Portraiture is one of the oldest forms of artistic expression. It is the visual representation of individuality, which is why it has been linked since the first civilizations to the exaltation of life and memory. However, it has also been one of the artistic expressions that has most served classism and its project of differentiation, since the portrait is not only the visual capture of the physical features of the person being portrayed, but has included, in many cases, details of their social, economic, and political position, their environment, and their psyche.

In fact, as the centuries progressed, and with them the colonial enterprises, the portrait was established as a luxury of the ruling elites to leave memories of power for centuries to come. Stone and metal sculptures, coins, verses, and canvases have served as support. With the onset of the industrial revolution, the development of psychoanalysis, photography and cinema, the production of new materials and the advance of technologies and audiovisual media, the 19th century allowed the apogee of artistic exploration for this genre, allowing at the same time hyperrealistic, playful, dreamlike visuals, abstractions and conceptual-hybrid creations, which have evolved to the present, challenging and re-articulating the significance, use and power of the portrait.

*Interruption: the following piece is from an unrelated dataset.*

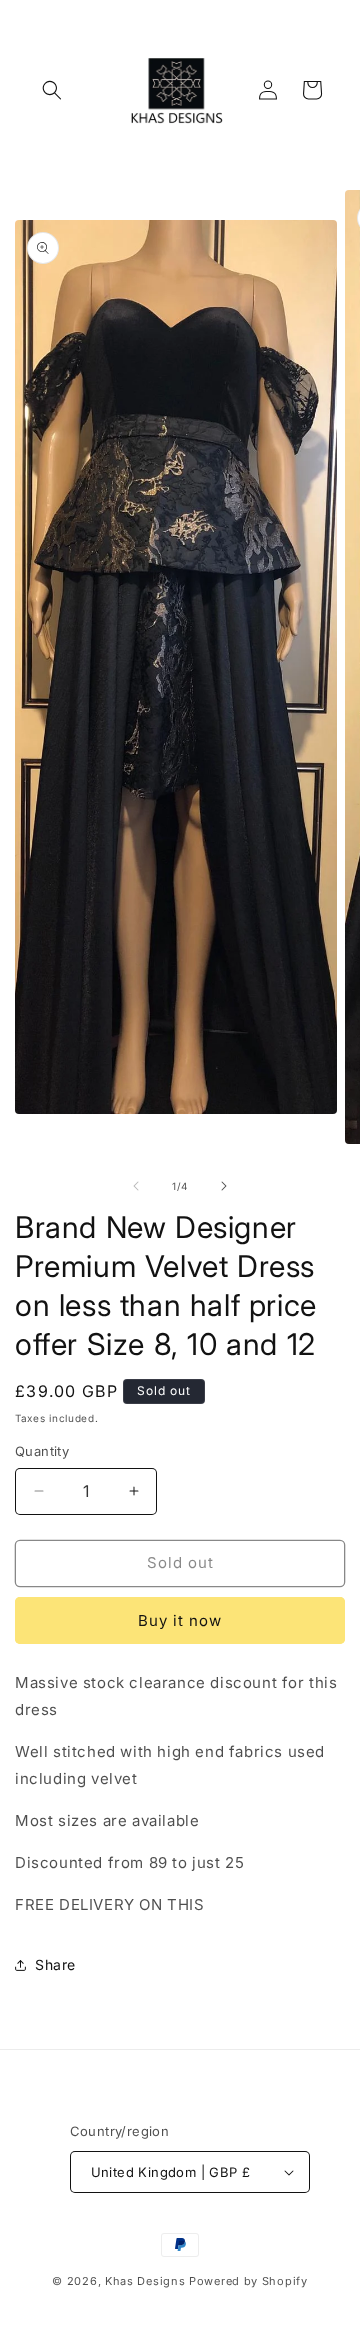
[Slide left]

In Puerto Rico, it has been no different. The portrait has been widely approached from different media and disciplines, and in a variety of media. The history of the country's art has visual representations of individuality produced from the pre-Hispanic period to the present that allow us to reflect not only on the social evolution of the country, but also on the identities that have inhabited, inhabit, and will inhabit it.

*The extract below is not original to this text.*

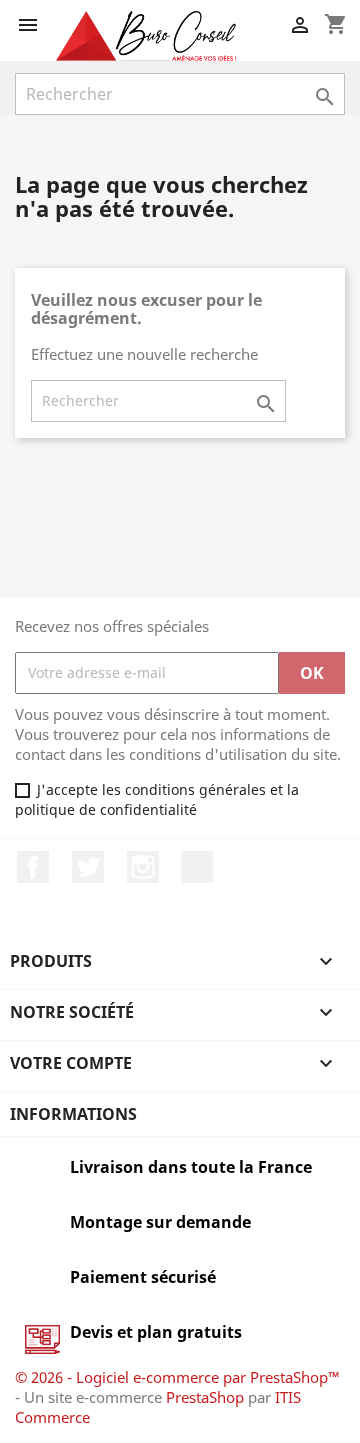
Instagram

In Hebras y vejigantes, a transmedia and transdisciplinary project directed by artists Gloriann Sacha Antonetty Lebrón and Juan Pablo Vizcaino Cortijo, much of this converges. Selected in 2024 by the Outwin Bocheever Portrait Competition to participate in The Outwin 2025: American Portraiture of Today exhibition at the Smithsonian's National Portrait Museum (Washington D.C., U.S.A.), this project integrates photography, sound, collage, poetry, sculptural masks of vejigantes, African haircuts, hairstyles and textiles to make visible the diversity of Afro-Puerto Rican and Afro-Caribbean identity and expression today. It is in itself a dazzling sound and moving album of 12 portraits, and at the same time a collective portrait, with which the exuberance and colors of Afro pride are enunciated and made visible. Likewise, by focusing on 13 black people from different generations, their haircuts, hairstyles, and masks, this project challenges the dominant narratives about Puerto Ricanness, breaking stereotypes and showing the diversity, richness, and complexity of Afro identities in Puerto Rico, the Caribbea,n and the world. This is a powerful reminder of the hope and resilience of these identities and their communities in the face of historical and contemporary challenges, and to address pressing social and political issues such as inequality, discrimination, and injustice.